# [The task]
Give back each line of the data exactly.

# [Exercise data]
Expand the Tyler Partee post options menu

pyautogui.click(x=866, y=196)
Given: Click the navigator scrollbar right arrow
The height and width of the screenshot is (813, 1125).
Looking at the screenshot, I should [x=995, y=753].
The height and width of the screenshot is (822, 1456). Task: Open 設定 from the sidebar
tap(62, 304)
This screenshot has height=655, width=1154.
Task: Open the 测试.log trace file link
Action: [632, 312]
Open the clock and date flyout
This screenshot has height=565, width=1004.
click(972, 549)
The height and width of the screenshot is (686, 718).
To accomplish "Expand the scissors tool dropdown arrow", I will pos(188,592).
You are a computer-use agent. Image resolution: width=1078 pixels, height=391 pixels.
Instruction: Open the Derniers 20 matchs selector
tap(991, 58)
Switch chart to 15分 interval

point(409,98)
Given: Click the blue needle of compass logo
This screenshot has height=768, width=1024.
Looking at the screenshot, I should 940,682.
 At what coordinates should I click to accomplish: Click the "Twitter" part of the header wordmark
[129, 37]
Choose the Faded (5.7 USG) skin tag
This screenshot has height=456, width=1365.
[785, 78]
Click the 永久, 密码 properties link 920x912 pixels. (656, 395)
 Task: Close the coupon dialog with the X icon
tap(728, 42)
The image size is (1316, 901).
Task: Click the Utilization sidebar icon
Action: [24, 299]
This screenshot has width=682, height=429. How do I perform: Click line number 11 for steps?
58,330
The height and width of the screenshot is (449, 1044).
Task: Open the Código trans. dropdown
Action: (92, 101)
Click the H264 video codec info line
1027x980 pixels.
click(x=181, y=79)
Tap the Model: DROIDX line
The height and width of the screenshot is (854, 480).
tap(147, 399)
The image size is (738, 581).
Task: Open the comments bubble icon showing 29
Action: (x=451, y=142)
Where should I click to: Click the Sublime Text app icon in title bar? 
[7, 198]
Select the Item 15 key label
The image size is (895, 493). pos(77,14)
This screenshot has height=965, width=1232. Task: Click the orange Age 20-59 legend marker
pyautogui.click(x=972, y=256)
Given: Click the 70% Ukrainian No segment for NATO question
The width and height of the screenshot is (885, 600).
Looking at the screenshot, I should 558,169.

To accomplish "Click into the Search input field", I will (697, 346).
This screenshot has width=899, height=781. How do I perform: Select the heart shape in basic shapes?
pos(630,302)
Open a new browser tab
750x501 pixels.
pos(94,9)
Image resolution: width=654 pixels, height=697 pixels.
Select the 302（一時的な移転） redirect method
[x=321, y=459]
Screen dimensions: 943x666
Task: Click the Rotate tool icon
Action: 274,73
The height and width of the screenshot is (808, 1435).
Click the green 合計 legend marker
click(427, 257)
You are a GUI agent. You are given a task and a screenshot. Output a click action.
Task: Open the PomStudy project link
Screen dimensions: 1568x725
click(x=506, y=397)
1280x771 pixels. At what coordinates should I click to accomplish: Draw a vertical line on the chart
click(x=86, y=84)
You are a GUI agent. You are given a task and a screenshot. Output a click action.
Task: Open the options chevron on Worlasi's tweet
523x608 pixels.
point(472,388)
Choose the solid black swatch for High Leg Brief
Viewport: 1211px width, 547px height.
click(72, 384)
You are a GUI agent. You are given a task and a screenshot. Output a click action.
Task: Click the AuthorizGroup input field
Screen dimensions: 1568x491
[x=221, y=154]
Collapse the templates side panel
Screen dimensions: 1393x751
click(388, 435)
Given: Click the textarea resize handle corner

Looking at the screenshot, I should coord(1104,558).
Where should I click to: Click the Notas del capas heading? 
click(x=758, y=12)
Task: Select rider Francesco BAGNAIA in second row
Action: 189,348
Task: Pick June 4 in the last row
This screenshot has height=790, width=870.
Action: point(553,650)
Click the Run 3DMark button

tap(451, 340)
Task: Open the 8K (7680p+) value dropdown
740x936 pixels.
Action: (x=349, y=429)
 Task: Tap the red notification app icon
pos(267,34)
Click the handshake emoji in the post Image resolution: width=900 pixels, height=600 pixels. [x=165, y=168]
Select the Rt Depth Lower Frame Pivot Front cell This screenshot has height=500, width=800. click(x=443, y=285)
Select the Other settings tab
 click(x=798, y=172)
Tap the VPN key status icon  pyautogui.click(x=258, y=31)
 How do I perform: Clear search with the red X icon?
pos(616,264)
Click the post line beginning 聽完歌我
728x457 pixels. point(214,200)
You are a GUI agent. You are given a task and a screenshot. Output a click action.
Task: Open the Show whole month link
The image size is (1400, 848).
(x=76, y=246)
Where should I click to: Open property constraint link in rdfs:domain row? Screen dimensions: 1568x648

# [Your response]
Expand the Tyler Partee post options menu

pyautogui.click(x=866, y=196)
Given: Click the navigator scrollbar right arrow
The height and width of the screenshot is (813, 1125).
Looking at the screenshot, I should [x=995, y=753].
The height and width of the screenshot is (822, 1456). Task: Open 設定 from the sidebar
tap(62, 304)
This screenshot has height=655, width=1154.
Task: Open the 测试.log trace file link
Action: [632, 312]
Open the clock and date flyout
This screenshot has height=565, width=1004.
click(972, 549)
The height and width of the screenshot is (686, 718).
To accomplish "Expand the scissors tool dropdown arrow", I will pos(188,592).
You are a computer-use agent. Image resolution: width=1078 pixels, height=391 pixels.
Instruction: Open the Derniers 20 matchs selector
tap(991, 58)
Switch chart to 15分 interval

point(409,98)
Given: Click the blue needle of compass logo
This screenshot has height=768, width=1024.
Looking at the screenshot, I should 940,682.
 At what coordinates should I click to accomplish: Click the "Twitter" part of the header wordmark
[129, 37]
Choose the Faded (5.7 USG) skin tag
This screenshot has height=456, width=1365.
[785, 78]
Click the 永久, 密码 properties link 920x912 pixels. (656, 395)
 Task: Close the coupon dialog with the X icon
tap(728, 42)
The image size is (1316, 901).
Task: Click the Utilization sidebar icon
Action: [24, 299]
This screenshot has width=682, height=429. How do I perform: Click line number 11 for steps?
58,330
The height and width of the screenshot is (449, 1044).
Task: Open the Código trans. dropdown
Action: (92, 101)
Click the H264 video codec info line
1027x980 pixels.
click(x=181, y=79)
Tap the Model: DROIDX line
The height and width of the screenshot is (854, 480).
tap(147, 399)
The image size is (738, 581).
Task: Open the comments bubble icon showing 29
Action: (x=451, y=142)
Where should I click to: Click the Sublime Text app icon in title bar? 
[7, 198]
Select the Item 15 key label
The image size is (895, 493). pos(77,14)
This screenshot has height=965, width=1232. Task: Click the orange Age 20-59 legend marker
pyautogui.click(x=972, y=256)
Given: Click the 70% Ukrainian No segment for NATO question
The width and height of the screenshot is (885, 600).
Looking at the screenshot, I should 558,169.

To accomplish "Click into the Search input field", I will (697, 346).
This screenshot has width=899, height=781. How do I perform: Select the heart shape in basic shapes?
pos(630,302)
Open a new browser tab
750x501 pixels.
pos(94,9)
Image resolution: width=654 pixels, height=697 pixels.
Select the 302（一時的な移転） redirect method
[x=321, y=459]
Screen dimensions: 943x666
Task: Click the Rotate tool icon
Action: 274,73
The height and width of the screenshot is (808, 1435).
Click the green 合計 legend marker
click(427, 257)
You are a GUI agent. You are given a task and a screenshot. Output a click action.
Task: Open the PomStudy project link
Screen dimensions: 1568x725
click(x=506, y=397)
1280x771 pixels. At what coordinates should I click to accomplish: Draw a vertical line on the chart
click(x=86, y=84)
You are a GUI agent. You are given a task and a screenshot. Output a click action.
Task: Open the options chevron on Worlasi's tweet
523x608 pixels.
point(472,388)
Choose the solid black swatch for High Leg Brief
Viewport: 1211px width, 547px height.
click(72, 384)
You are a GUI agent. You are given a task and a screenshot. Output a click action.
Task: Click the AuthorizGroup input field
Screen dimensions: 1568x491
[x=221, y=154]
Collapse the templates side panel
Screen dimensions: 1393x751
click(388, 435)
Given: Click the textarea resize handle corner

Looking at the screenshot, I should coord(1104,558).
Where should I click to: Click the Notas del capas heading? 
click(x=758, y=12)
Task: Select rider Francesco BAGNAIA in second row
Action: 189,348
Task: Pick June 4 in the last row
This screenshot has height=790, width=870.
Action: point(553,650)
Click the Run 3DMark button

tap(451, 340)
Task: Open the 8K (7680p+) value dropdown
740x936 pixels.
Action: (x=349, y=429)
 Task: Tap the red notification app icon
pos(267,34)
Click the handshake emoji in the post Image resolution: width=900 pixels, height=600 pixels. [x=165, y=168]
Select the Rt Depth Lower Frame Pivot Front cell This screenshot has height=500, width=800. click(x=443, y=285)
Select the Other settings tab
 click(x=798, y=172)
Tap the VPN key status icon  pyautogui.click(x=258, y=31)
 How do I perform: Clear search with the red X icon?
pos(616,264)
Click the post line beginning 聽完歌我
728x457 pixels. point(214,200)
You are a GUI agent. You are given a task and a screenshot. Output a click action.
Task: Open the Show whole month link
The image size is (1400, 848).
(x=76, y=246)
Where should I click to: Open property constraint link in rdfs:domain row? Screen dimensions: 1568x648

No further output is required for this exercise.